Putusan MK juga memperbaiki pasal 5 ayat 3 UU 41 tahun 1999 tentang Kehutanan itu sehingga redaksionalnya menjadi "Pemerintah menetapkan status hutan sebagaimana dimaksud pada ayat 1; dan hutan adat ditetapkan sepanjang menurut kenyataannya masyarakat hukum adat yang bersangkutan masih ada dan diakui keberadaannya.

Sekjen AMAN, Abdon Nababan, selaku pemohon menyambut gembira putusan ini. "Putusan ini saya pikir sangat penting buat masyarakat adat seluruh Indonesia. Ini putusan paling tidak bisa memulihkan rasa kebangsaan yang selama ini sebelumnya sudah hampir putus," kata pria asal Toba, Sumatera Utara, itu.

Putusan MK ini, diharapkan Abdon, akan mendorong proses rekonsiliasi sesungguhnya antara pemerintah dengan masyarakat adat. "Keyakinan saya, dari total 130 juta hektar hutan negara itu 40 juta hektar di antaranya adalah hutan adat. Dan kita tahu sekarang sebagian besar wilayah adat itu masuk oleh UU 41 tahun 1999 jadi hutan negara. Banyak di antaranya oleh pemerintah dikasih izin segala macam, izin HPH (Hak Pengusahaan Hutan), izin HTI (Hutan Tanaman Industri), Pertambangan, dan sebagainya," ungkapnya.

Atas dasar UU nomor 41 itu pula sering terjadi bentrok antara masyarakat adat dengan pemerintah atau perusahaan dan sudah memakan korban ribuan orang masyarakat adat masuk tahanan. "Karena itu memang ini saat yang tepat bagi pemerintah atau Menteri Kehutanan untuk minta maaf ke masyarakat adat atas banyaknya penderitaan yang lahir dari UU 41 tahun 1999," terusnya.

Artinya, kata Abdon, selama sekitar 14 tahun ini sejak UU tersebut lahir masyarakat adat hidup di luar konstitusi.  Efek lain dari lahirnya putusan MK ini adalah menciptakan pekerjaan besar baik untuk pemerintah maupun masyarakat adat.
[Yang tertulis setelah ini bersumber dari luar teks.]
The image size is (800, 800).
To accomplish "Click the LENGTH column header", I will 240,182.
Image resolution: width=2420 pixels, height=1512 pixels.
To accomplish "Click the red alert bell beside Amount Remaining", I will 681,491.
Terutama untuk membahas bersama wilayah mana saja yang masuk lahan adat. "Selama ini kan memang sengaja dikaburkan. Dan meamng tidak ada satu pun datanya di Kemenhut yang mana hutan adat itu," tegasnya.

Kembalinya lahan adat ke masyarakat adat juga bukan berarti pemerintah menjadi lepas tangan. Tugas pemerintah harus tetap memastikan fungsi ekologisnya tetap terjamin dan masyarakat adat bukan berarti karena menguasai hutan adat maka lepas dari jerat hukum. "Tetap ada hukum dari pemerintah bagi (masyarakat adat) yang merusak," imbuhnya.(gen)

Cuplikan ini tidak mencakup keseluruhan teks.